• _Goal of the exercise_
Exactly the lines from the one with "Fassadenbau in Aargau Kallern (35, 980)" to the end of the entries should appear in your answer, retyped word for word.

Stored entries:
◆ ◆ ◆ ◆

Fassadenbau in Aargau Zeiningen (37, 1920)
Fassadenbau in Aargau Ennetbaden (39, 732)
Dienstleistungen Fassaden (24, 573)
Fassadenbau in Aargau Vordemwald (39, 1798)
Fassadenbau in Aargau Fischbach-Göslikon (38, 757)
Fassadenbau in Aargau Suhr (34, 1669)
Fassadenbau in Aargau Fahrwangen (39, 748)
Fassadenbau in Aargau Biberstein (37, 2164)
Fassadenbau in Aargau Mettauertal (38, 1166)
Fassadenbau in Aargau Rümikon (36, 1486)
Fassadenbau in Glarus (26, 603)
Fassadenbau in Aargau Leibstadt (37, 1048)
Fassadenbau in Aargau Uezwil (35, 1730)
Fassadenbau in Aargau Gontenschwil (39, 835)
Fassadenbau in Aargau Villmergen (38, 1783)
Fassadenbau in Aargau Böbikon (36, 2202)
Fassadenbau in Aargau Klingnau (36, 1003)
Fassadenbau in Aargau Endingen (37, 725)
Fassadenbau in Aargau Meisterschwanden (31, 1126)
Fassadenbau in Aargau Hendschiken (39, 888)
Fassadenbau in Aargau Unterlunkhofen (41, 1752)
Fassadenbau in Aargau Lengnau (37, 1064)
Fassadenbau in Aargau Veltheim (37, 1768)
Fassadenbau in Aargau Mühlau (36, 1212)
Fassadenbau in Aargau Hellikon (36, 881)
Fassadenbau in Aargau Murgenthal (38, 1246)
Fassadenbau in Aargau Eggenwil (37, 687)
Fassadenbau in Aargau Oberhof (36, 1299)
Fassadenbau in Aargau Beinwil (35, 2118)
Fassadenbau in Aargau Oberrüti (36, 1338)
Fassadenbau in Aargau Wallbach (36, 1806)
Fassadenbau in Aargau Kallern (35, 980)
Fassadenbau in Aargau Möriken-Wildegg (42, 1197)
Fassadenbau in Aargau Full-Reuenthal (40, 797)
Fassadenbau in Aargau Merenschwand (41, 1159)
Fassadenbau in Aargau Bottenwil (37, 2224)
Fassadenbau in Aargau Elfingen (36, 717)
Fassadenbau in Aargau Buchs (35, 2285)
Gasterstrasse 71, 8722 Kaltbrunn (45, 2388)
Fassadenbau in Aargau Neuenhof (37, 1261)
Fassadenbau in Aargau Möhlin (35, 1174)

◆ ◆ ◆ ◆

• _Answer below_
Fassadenbau in Aargau Kallern (35, 980)
Fassadenbau in Aargau Möriken-Wildegg (42, 1197)
Fassadenbau in Aargau Full-Reuenthal (40, 797)
Fassadenbau in Aargau Merenschwand (41, 1159)
Fassadenbau in Aargau Bottenwil (37, 2224)
Fassadenbau in Aargau Elfingen (36, 717)
Fassadenbau in Aargau Buchs (35, 2285)
Gasterstrasse 71, 8722 Kaltbrunn (45, 2388)
Fassadenbau in Aargau Neuenhof (37, 1261)
Fassadenbau in Aargau Möhlin (35, 1174)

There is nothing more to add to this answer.